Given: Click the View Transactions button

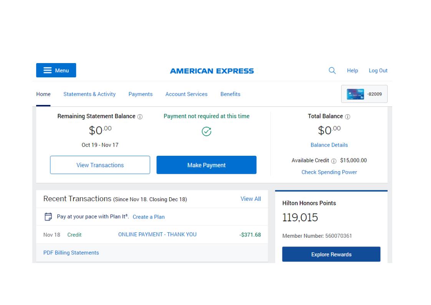Looking at the screenshot, I should coord(100,165).
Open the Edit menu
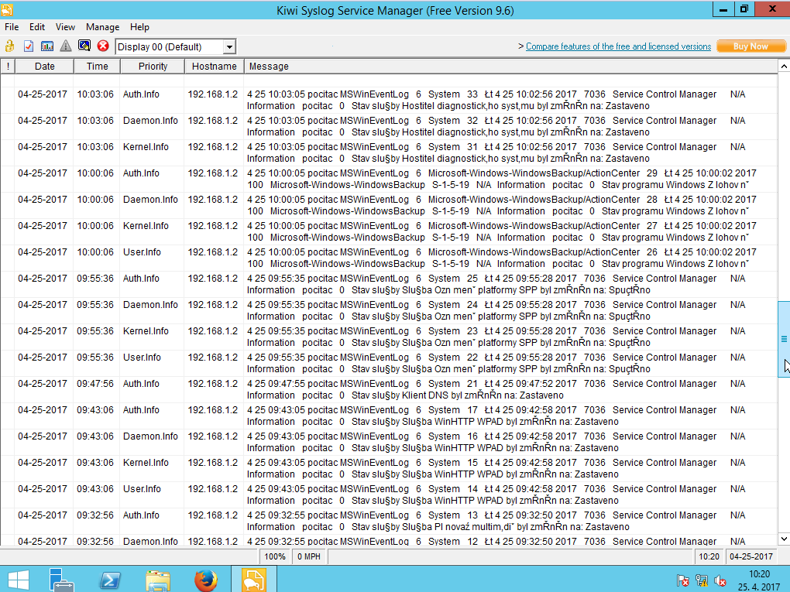790x592 pixels. pos(36,26)
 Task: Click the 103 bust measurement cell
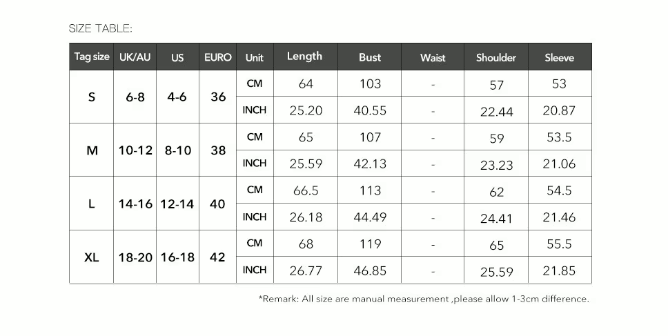pos(370,84)
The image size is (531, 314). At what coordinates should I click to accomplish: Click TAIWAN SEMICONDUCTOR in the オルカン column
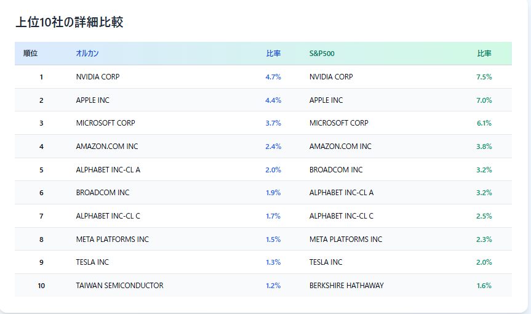pos(119,286)
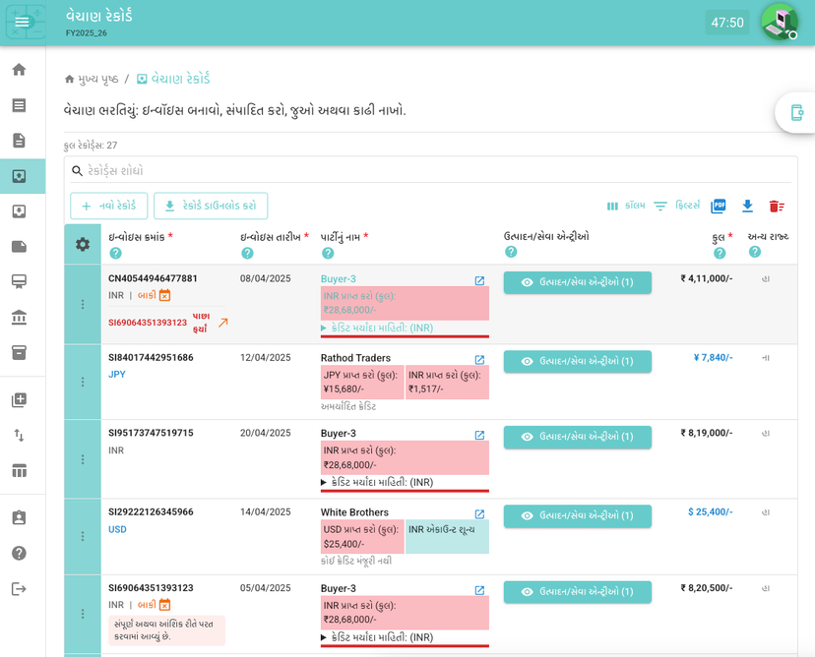Click the નવો રેકોર્ડ button

(x=109, y=206)
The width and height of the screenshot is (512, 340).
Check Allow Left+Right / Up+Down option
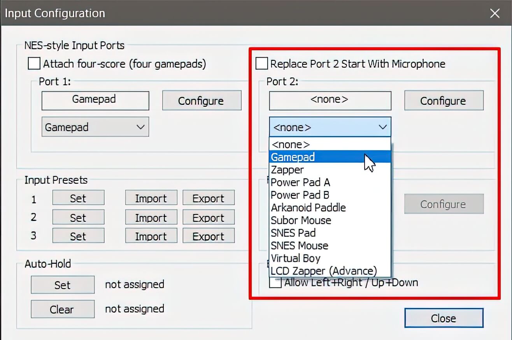pos(275,283)
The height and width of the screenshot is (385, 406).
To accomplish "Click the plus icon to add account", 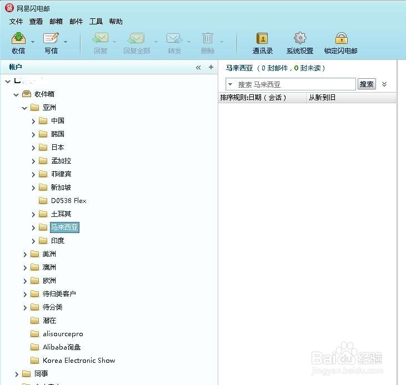I will [210, 67].
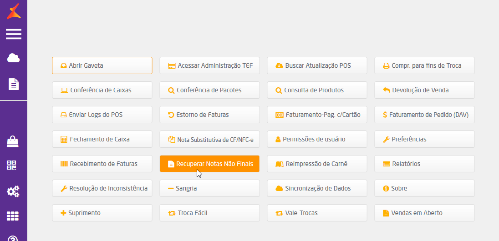The height and width of the screenshot is (241, 499).
Task: Open Abrir Gaveta
Action: pyautogui.click(x=102, y=65)
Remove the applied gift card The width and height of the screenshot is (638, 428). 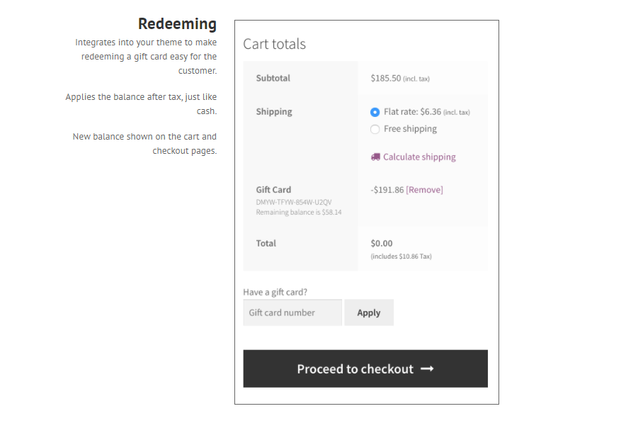(x=424, y=190)
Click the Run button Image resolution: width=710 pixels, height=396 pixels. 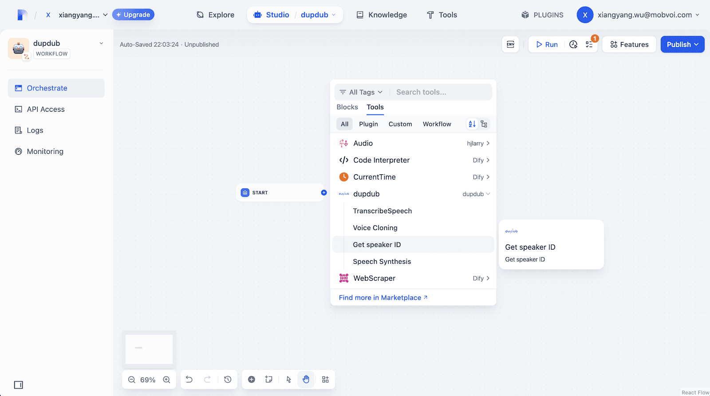pos(547,44)
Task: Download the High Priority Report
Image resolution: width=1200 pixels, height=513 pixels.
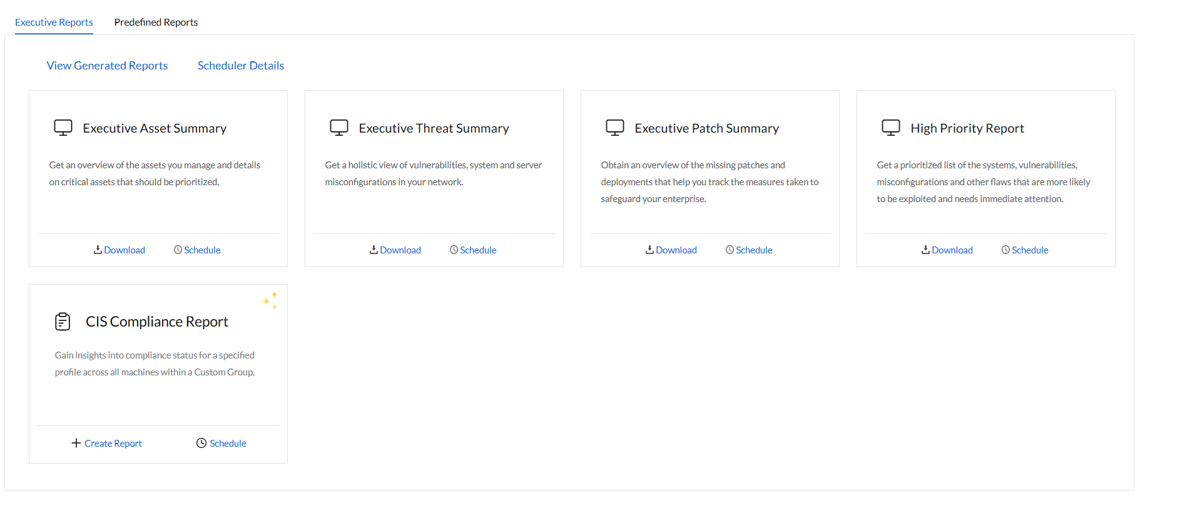Action: pyautogui.click(x=947, y=250)
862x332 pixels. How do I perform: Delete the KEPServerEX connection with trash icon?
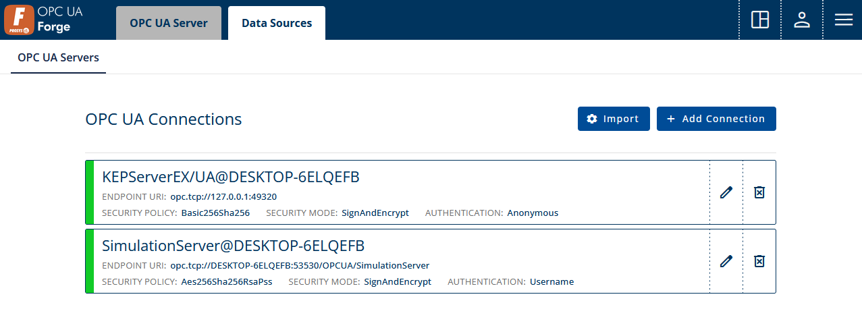pyautogui.click(x=759, y=192)
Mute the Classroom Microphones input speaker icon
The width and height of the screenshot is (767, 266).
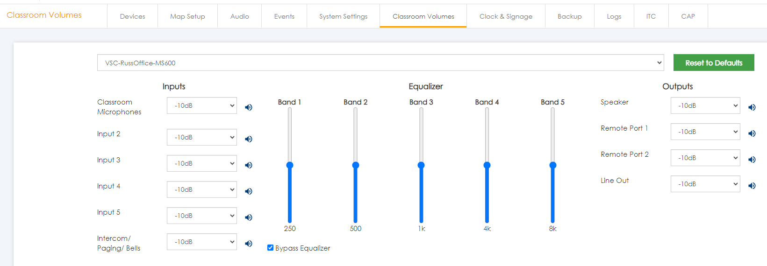click(249, 107)
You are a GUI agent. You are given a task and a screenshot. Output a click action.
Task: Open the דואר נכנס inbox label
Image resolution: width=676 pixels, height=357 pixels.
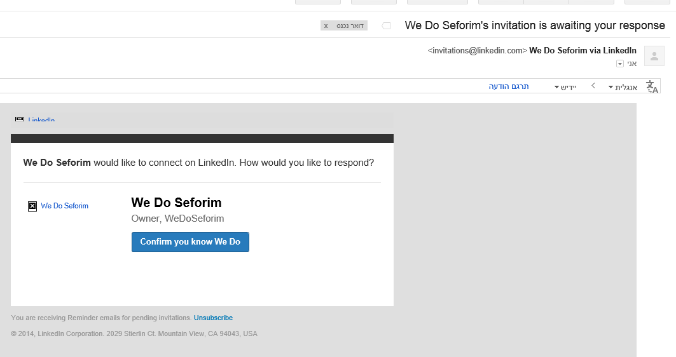pyautogui.click(x=350, y=26)
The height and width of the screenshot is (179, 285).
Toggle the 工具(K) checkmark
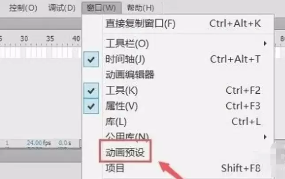point(91,91)
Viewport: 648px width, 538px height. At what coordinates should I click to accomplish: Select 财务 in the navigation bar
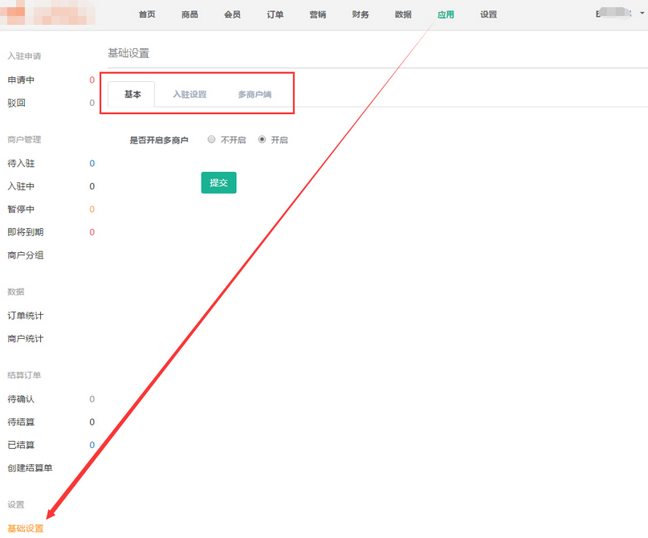click(x=361, y=14)
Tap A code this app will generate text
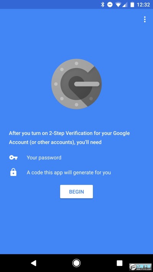 tap(69, 173)
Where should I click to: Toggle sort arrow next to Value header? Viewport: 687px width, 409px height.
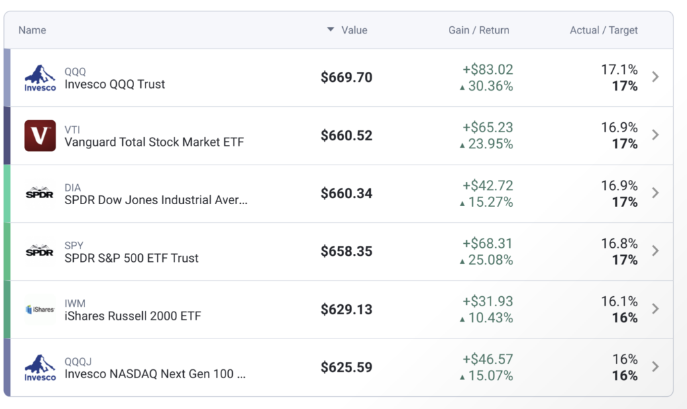pyautogui.click(x=330, y=30)
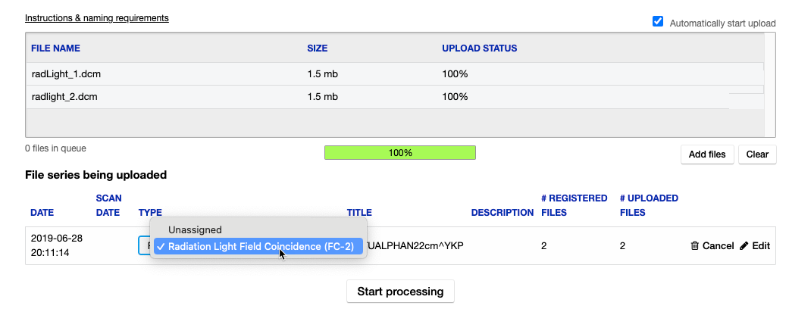Open the series Type dropdown
The width and height of the screenshot is (789, 312).
click(143, 246)
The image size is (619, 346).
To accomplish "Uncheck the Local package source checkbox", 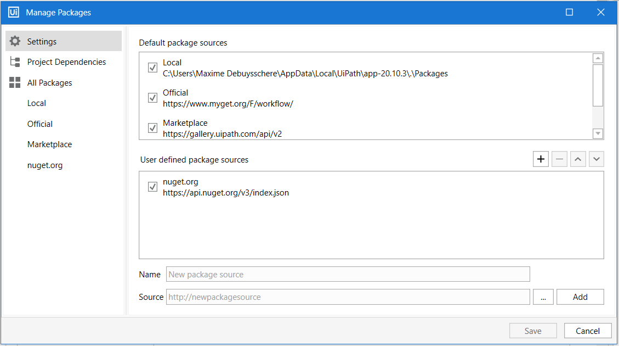I will coord(153,68).
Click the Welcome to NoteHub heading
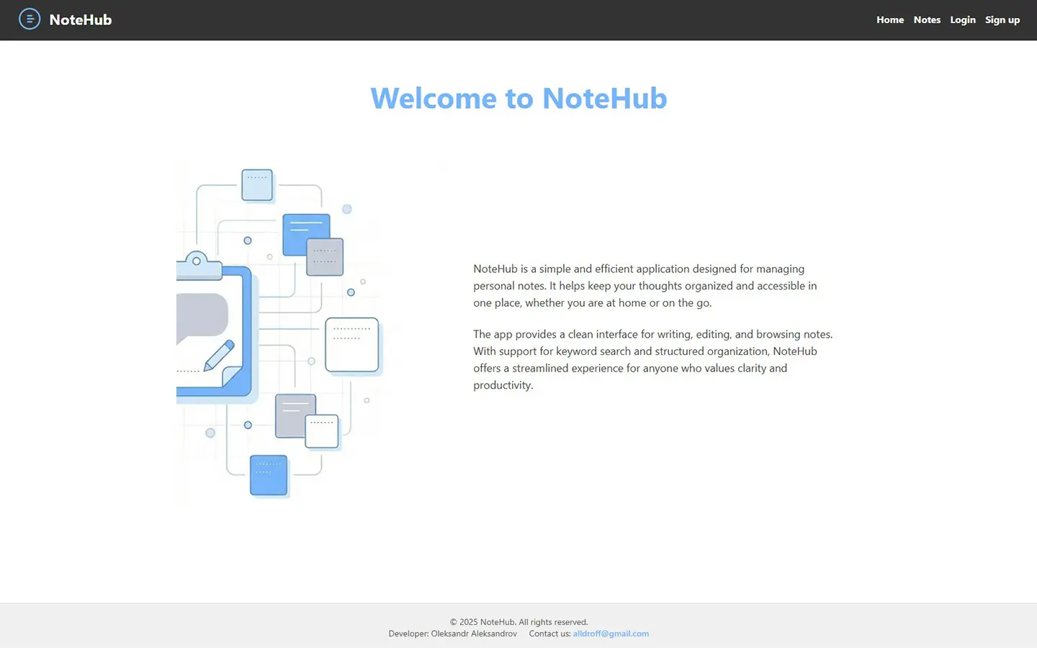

════

### What to do
In the records above, copy exactly everything from the line that has "Check Allow Left+Right / Up+Down option" down to the line that has "The height and width of the screenshot is (385, 406).", both ends included, and leave out the pictures.

### Expected answer
Check Allow Left+Right / Up+Down option
pos(275,283)
The height and width of the screenshot is (385, 406).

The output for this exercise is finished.